William Howe was born August 10, 1729, and was the third son of Emanuel Howe, 2nd Viscount Howe and his wife Charlotte. His grandmother had been the mistress of King George I and as a result Howe and his three brothers were the illegitimate uncles of King George III. Influential in the halls of power, Emanuel Howe served as Governor of Barbados while his wife regularly attended the courts of King George II and King George III.

Attending Eton, the younger Howe followed his two elder brothers into the military on September 18, 1746 when he purchased a commission as a coronet in Cumberland's Light Dragoons. A quick study, he was promoted to lieutenant the following year and saw service in Flanders during the War of the Austrian Succession. Elevated to captain on January 2, 1750, Howe transferred to the 20th Regiment of Foot. While with the unit, he befriended Major James Wolfe under whom he would serve in North America during the French and Indian War.

Fighting in North America

On January 4, 1756, Howe was appointed major of the newly formed 60th Regiment (re-designated 58th in 1757) and traveled with the unit to North America for operations against the French. Promoted to lieutenant colonel in December 1757, he served in Major General Jeffery Amherst's army during its campaign to capture Cape Breton Island. In this role he took part in Amherst's successful siege of Louisbourg that summer where he commanded the regiment.

During the campaign, Howe earned a commendation for making a daring amphibious landing while under fire.
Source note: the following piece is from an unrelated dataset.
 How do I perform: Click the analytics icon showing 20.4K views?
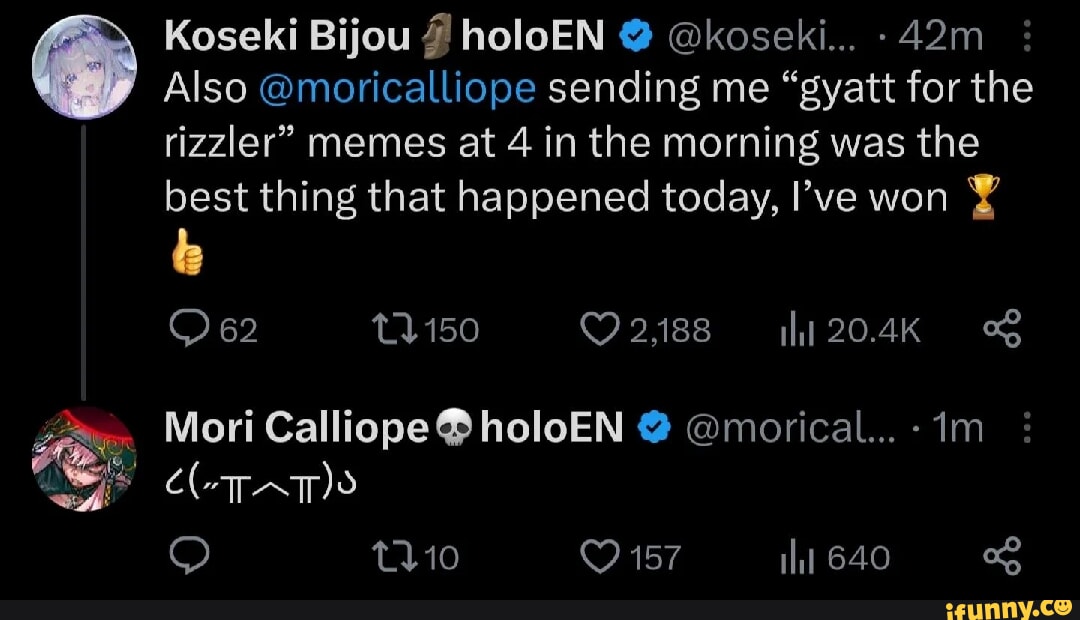tap(797, 328)
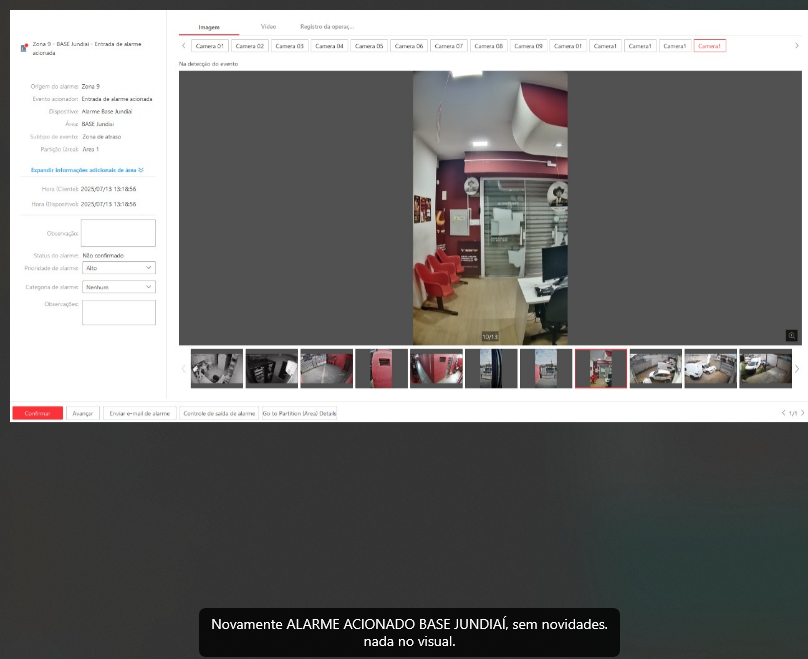Screen dimensions: 808x659
Task: Click the previous page arrow near 1/1
Action: [786, 413]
With the death of his brother, Brigadier General George Howe at the Battle of Carillon that July, William attained a seat in Parliament representing Nottingham. This was aided by his mother who campaigned on his behalf while he was overseas as she believed that a seat in Parliament would aid in advancing her son's military career.

Battle of Quebec

Remaining in North America, Howe served in Wolfe's campaign against Quebec in 1759. This began with a failed effort at Beauport on July 31 that saw the British suffer a bloody defeat. Unwilling to press the attack at Beauport, Wolfe decided cross the St. Lawrence River and land at Anse-au-Foulon to the southwest.
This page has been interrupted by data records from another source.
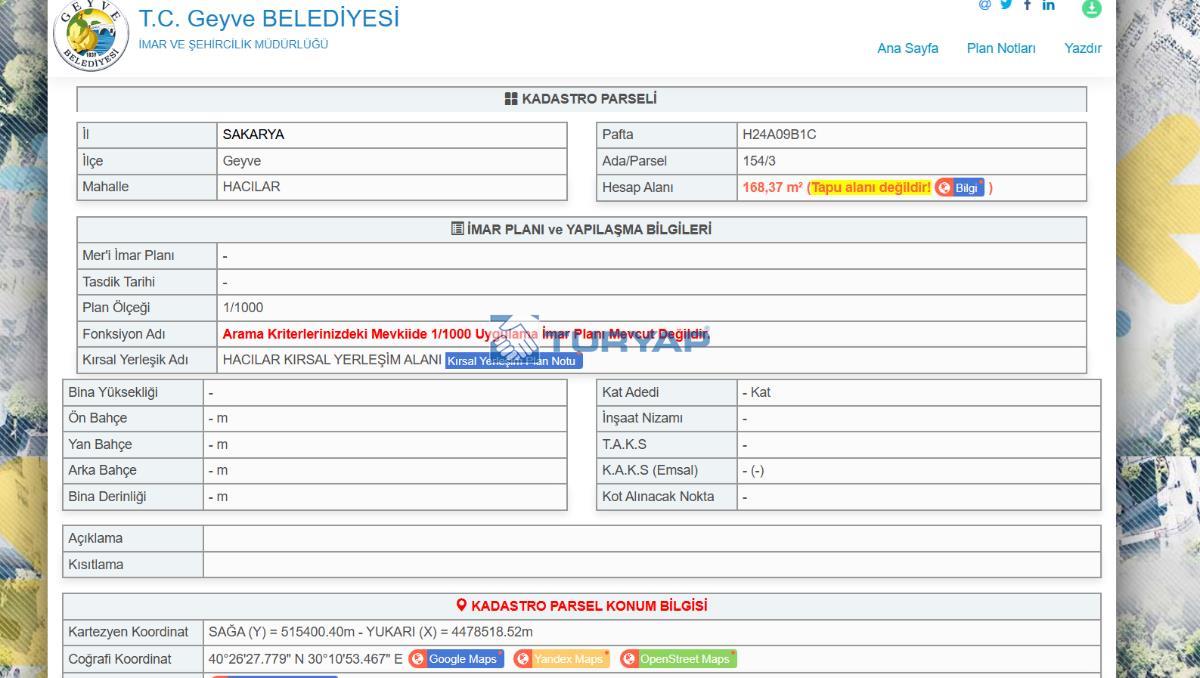Open location in Google Maps
Viewport: 1200px width, 678px height.
[x=456, y=659]
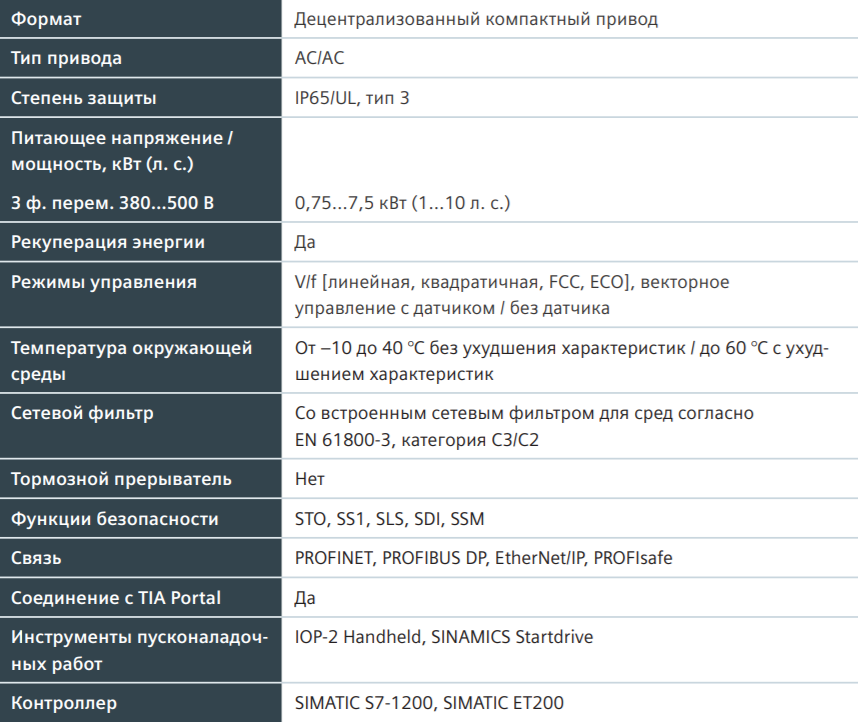Select the Питающее напряжение / мощность label
The height and width of the screenshot is (722, 858).
pyautogui.click(x=122, y=151)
This plan was executed and on September 13, Howe led the initial light infantry assault which secured the road up to the Plains of Abraham. Appearing outside of the city, the British opened the the Battle of Quebec later that day and won a decisive victory. Remaining in the region, he helped defend Quebec through the winter, including participation in the Battle of Sainte-Foy, before aiding in Amherst's capture of Montreal the following year.

Colonial Tensions

Returning to Europe, Howe took part in the siege of Belle Île in 1762 and was offered the military governorship of the island. Preferring to remain in active military service, he declined this post and instead served as the adjutant general of the force that assaulted Havana, Cuba in 1763. With the end of the conflict, Howe returned to England. Appointed colonel of the 46th Regiment of Foot in Ireland in 1764, he was elevated to governor of the Isle of Wight four years later.

Recognized as a gifted commander, Howe was promoted to major general in 1772, and a short time later took over training of the army's light infantry units. Representing a largely Whig constituency in Parliament, Howe opposed the Intolerable Acts and preached reconciliation with the American colonists as tensions grew in 1774 and early 1775. His feelings were shared by his brother, Admiral Richard Howe. Though publicly stating that he would resist service against the Americans, he accepted the position as second-in-command of British forces in America.
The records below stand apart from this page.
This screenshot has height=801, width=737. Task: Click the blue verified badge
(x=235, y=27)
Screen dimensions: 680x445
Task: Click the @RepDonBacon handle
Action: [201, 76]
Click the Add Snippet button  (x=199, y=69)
American Revolution Begins

Stating that "he was ordered, and could not refuse," Howe sailed for Boston with Major Generals Henry Clinton and John Burgoyne. Arriving May 15, Howe brought reinforcements for General Thomas Gage. Under siege in the city following the American victories at Lexington and Concord, the British were forced to take action on June 17 when American forces fortified Breed's Hill on the Charlestown Peninsula overlooking the city.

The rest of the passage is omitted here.